EXERCISE INPUTS

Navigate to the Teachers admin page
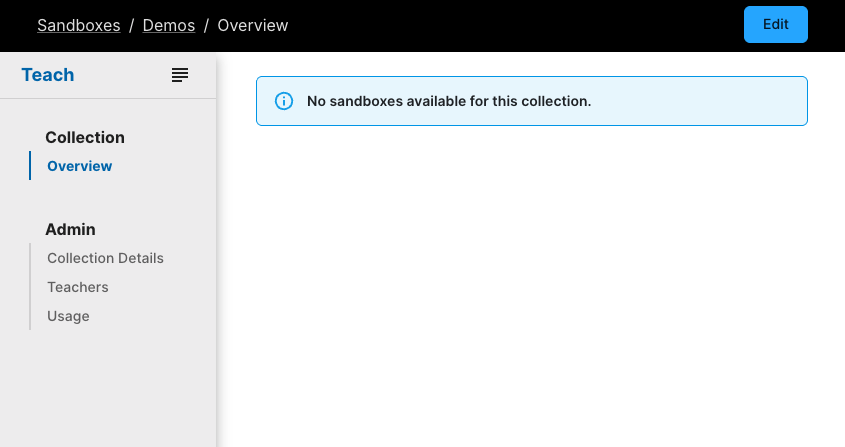The image size is (845, 447). click(x=78, y=287)
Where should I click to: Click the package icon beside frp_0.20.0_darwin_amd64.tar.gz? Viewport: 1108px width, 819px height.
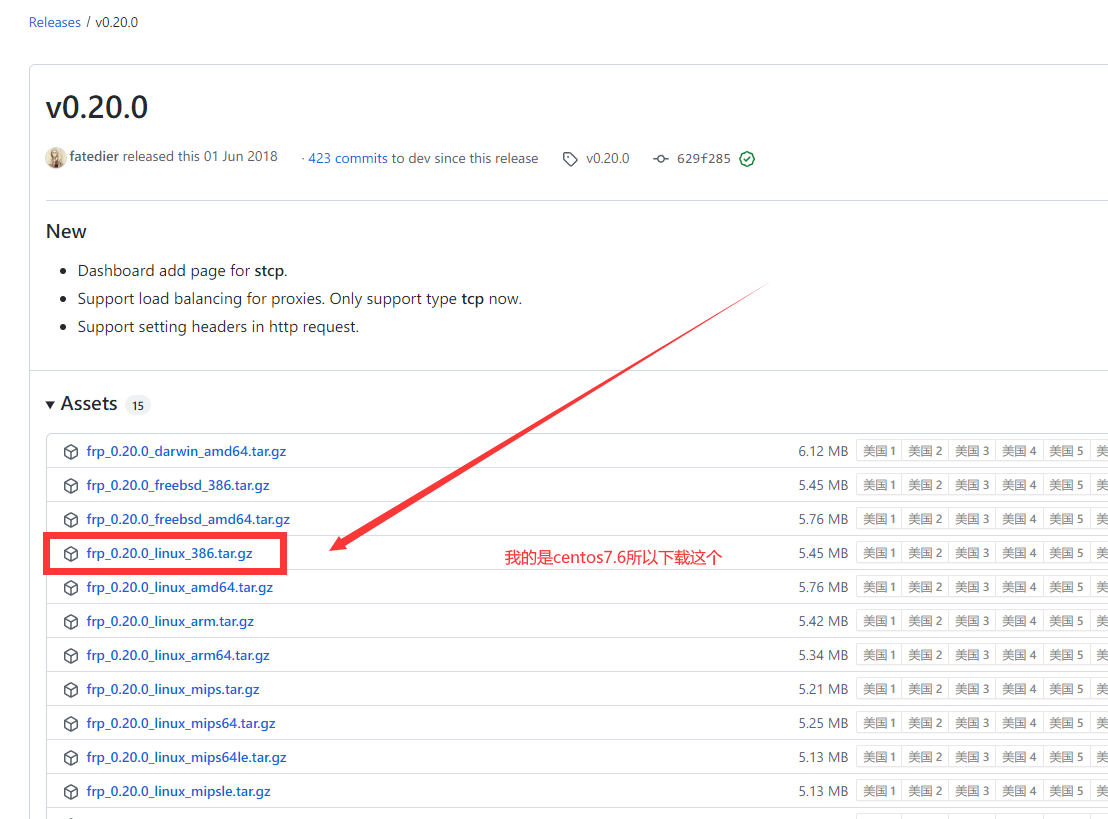[x=71, y=451]
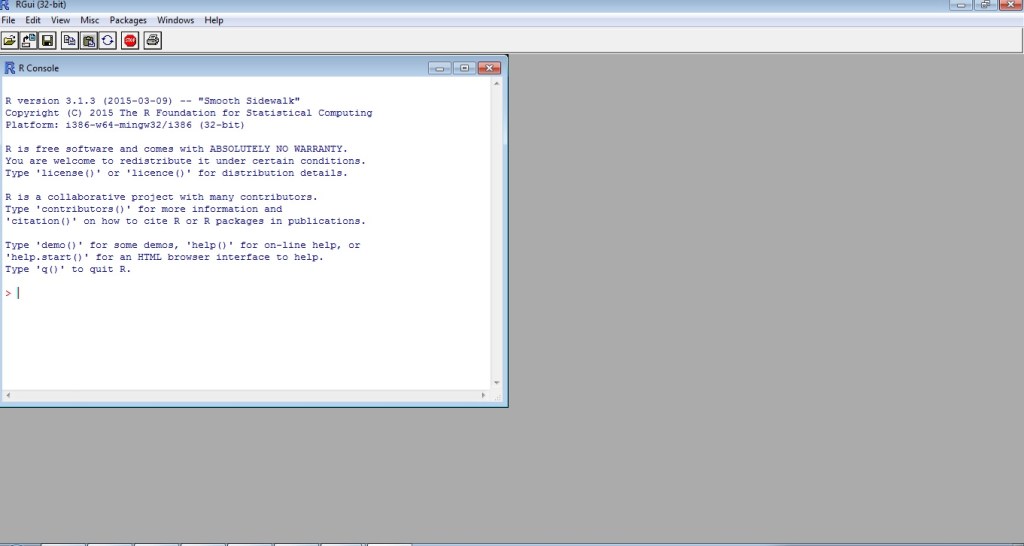Open the Windows menu
This screenshot has width=1024, height=546.
click(175, 20)
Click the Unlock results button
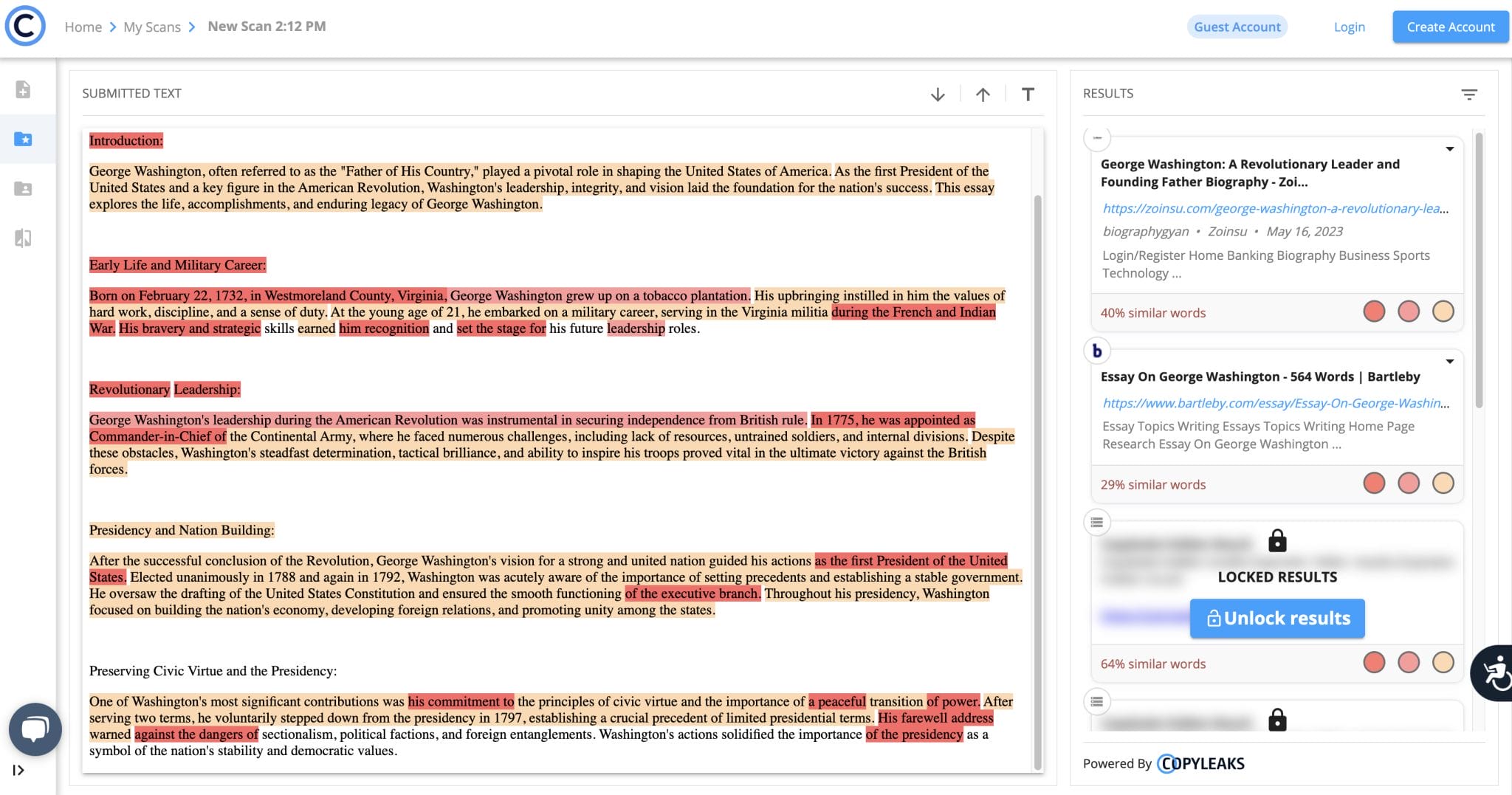The width and height of the screenshot is (1512, 795). 1277,619
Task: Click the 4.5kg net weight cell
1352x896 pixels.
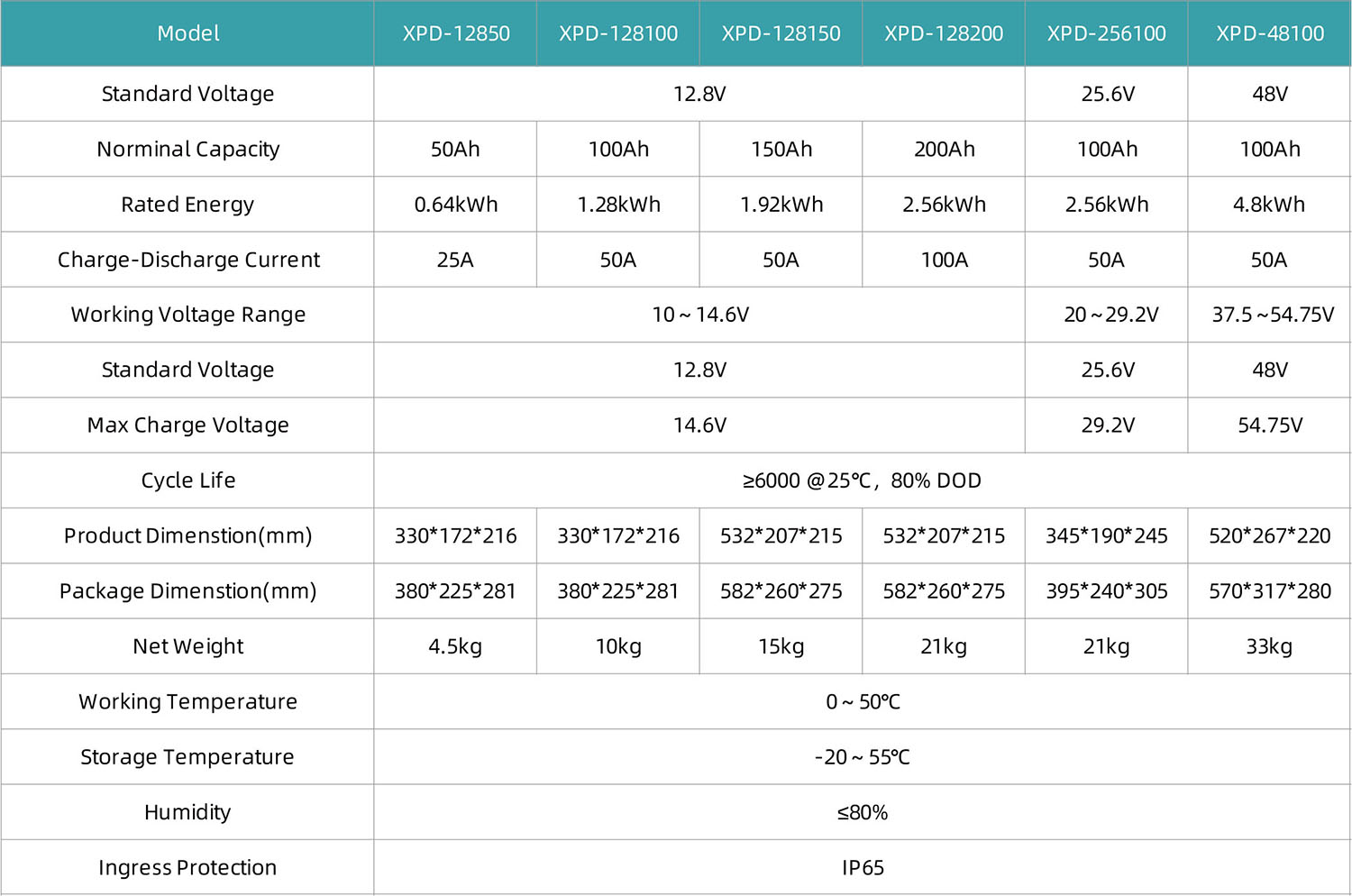Action: (x=455, y=646)
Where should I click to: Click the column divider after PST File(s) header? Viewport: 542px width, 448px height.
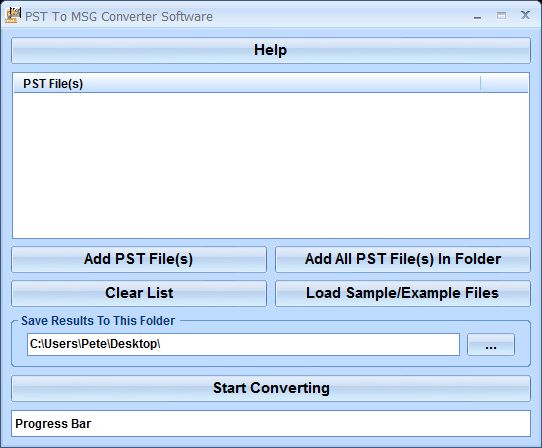point(480,83)
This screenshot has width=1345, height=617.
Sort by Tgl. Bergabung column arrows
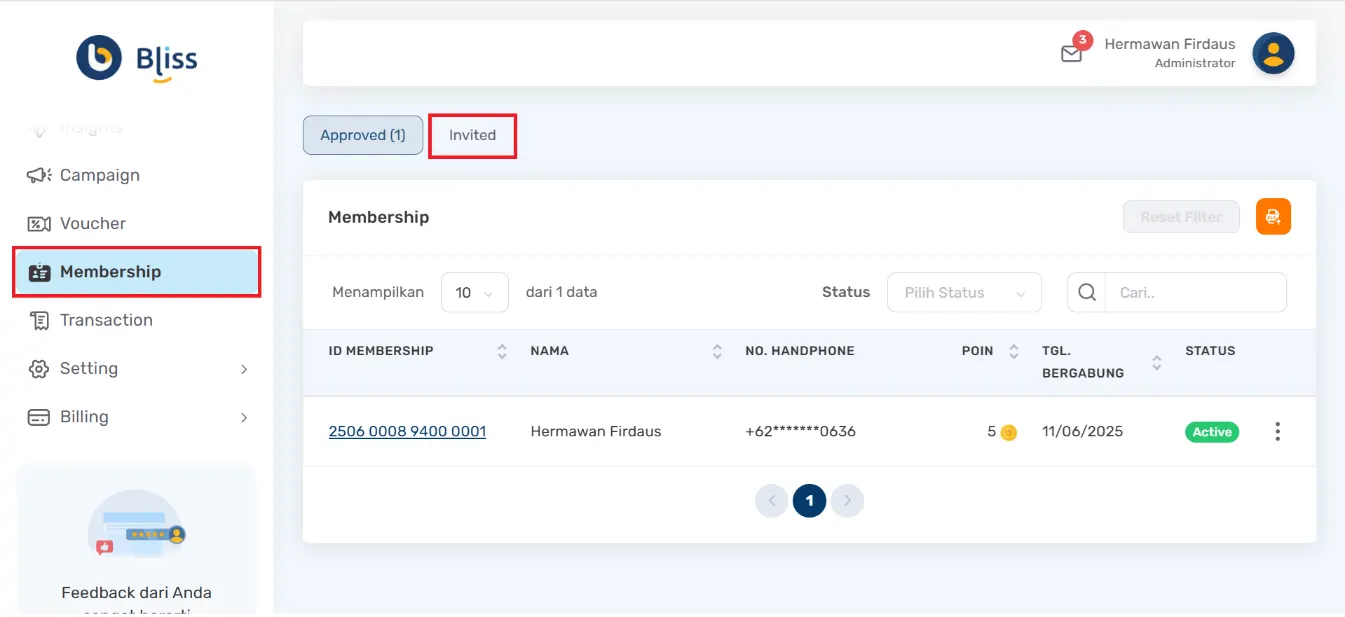pyautogui.click(x=1156, y=363)
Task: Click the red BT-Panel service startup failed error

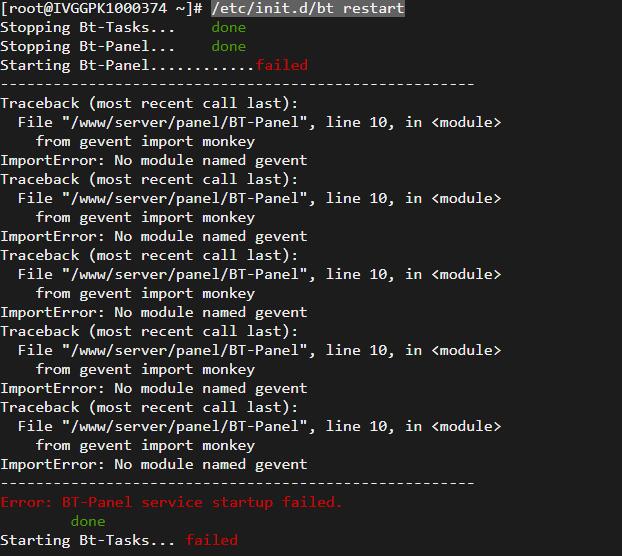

INSTRUCTIONS TO FOLLOW
Pull together all lines from the data that mention the word "Task".

RESPONSE
Task: Click the 4.5kg net weight cell
Task: Click the red BT-Panel service startup failed error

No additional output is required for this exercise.